WORK ORDER> Start at the line in the entries below that contains "Petit déjeuner (58, 2370)", stop at the line that contains "Déca (203, 2258)", and output exactly the lines in that span, both ends included.

*** Begin section ***

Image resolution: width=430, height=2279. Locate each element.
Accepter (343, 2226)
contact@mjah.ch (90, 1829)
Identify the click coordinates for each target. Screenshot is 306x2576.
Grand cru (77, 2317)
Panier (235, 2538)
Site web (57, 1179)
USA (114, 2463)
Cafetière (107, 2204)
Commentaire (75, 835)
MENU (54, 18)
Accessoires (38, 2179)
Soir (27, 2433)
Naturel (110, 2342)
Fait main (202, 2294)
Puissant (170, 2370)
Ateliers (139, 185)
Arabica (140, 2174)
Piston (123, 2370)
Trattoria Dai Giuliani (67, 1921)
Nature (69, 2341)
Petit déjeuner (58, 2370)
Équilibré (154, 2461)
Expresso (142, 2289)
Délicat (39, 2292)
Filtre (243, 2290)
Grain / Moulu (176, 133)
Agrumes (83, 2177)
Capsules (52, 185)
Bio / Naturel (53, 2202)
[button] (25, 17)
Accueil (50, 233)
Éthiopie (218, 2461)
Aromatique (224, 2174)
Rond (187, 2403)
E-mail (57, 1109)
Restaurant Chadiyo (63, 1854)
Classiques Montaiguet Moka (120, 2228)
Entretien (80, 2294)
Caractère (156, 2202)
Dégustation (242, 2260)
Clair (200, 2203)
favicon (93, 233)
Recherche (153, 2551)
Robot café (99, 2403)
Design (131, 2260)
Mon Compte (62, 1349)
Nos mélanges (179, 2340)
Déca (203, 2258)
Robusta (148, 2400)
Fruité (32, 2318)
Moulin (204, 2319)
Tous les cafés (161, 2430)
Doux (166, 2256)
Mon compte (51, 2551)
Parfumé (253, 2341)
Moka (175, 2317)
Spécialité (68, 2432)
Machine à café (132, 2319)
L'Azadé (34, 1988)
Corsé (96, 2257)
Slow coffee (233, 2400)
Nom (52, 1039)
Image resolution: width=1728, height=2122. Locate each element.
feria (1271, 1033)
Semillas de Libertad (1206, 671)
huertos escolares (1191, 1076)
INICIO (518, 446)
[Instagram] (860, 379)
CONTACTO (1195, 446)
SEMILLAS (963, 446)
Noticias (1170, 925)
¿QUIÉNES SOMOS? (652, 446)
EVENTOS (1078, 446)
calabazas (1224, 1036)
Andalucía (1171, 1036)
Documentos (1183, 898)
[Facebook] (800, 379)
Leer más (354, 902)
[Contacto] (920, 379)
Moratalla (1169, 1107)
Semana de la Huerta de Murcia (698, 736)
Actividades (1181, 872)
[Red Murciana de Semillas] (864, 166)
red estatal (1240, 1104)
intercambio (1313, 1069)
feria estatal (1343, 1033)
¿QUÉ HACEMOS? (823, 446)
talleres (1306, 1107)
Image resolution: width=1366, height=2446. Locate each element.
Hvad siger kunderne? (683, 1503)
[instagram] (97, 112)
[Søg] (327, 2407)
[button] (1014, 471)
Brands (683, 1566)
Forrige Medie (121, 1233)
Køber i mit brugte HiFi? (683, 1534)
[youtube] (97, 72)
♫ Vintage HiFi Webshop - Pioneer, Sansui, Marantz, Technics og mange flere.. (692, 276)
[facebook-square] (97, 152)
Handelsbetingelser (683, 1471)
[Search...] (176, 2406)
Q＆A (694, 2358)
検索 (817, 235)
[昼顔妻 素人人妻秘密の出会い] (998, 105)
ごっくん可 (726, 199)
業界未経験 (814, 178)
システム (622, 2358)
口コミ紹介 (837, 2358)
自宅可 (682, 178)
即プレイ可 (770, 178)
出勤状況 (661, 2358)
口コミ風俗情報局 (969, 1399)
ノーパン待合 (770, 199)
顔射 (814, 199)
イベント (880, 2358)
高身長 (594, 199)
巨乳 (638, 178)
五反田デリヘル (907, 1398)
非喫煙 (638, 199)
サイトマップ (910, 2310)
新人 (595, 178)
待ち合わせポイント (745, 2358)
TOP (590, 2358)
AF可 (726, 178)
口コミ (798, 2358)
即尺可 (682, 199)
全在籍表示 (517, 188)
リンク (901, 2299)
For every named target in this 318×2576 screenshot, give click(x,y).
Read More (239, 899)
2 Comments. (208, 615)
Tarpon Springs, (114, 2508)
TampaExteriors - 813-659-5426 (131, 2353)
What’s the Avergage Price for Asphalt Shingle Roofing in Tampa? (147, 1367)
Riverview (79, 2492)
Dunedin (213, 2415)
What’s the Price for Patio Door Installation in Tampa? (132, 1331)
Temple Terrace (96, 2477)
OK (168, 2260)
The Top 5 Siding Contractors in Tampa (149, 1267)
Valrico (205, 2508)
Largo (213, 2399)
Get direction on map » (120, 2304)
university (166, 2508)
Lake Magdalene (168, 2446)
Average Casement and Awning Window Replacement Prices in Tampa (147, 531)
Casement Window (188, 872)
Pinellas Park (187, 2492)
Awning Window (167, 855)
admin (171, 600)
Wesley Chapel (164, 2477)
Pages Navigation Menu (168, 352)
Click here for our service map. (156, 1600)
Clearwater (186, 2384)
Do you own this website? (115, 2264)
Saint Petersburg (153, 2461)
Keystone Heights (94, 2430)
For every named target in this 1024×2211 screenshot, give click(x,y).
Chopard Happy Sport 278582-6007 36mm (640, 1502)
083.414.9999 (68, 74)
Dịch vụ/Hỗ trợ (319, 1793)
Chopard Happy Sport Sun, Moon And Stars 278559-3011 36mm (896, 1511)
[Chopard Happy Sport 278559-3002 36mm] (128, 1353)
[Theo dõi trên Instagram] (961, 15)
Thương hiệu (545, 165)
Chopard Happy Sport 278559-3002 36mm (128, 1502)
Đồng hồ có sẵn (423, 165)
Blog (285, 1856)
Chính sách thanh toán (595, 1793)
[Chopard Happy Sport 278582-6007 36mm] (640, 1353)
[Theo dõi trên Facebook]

*** End section ***

FINAL ANSWER>
Petit déjeuner (58, 2370)
Équilibré (154, 2461)
Expresso (142, 2289)
Délicat (39, 2292)
Filtre (243, 2290)
Grain / Moulu (176, 133)
Agrumes (83, 2177)
Capsules (52, 185)
Bio / Naturel (53, 2202)
[button] (25, 17)
Accueil (50, 233)
Éthiopie (218, 2461)
Aromatique (224, 2174)
Rond (187, 2403)
E-mail (57, 1109)
Restaurant Chadiyo (63, 1854)
Classiques Montaiguet Moka (120, 2228)
Entretien (80, 2294)
Caractère (156, 2202)
Dégustation (242, 2260)
Clair (200, 2203)
favicon (93, 233)
Recherche (153, 2551)
Robot café (99, 2403)
Design (131, 2260)
Mon Compte (62, 1349)
Nos mélanges (179, 2340)
Déca (203, 2258)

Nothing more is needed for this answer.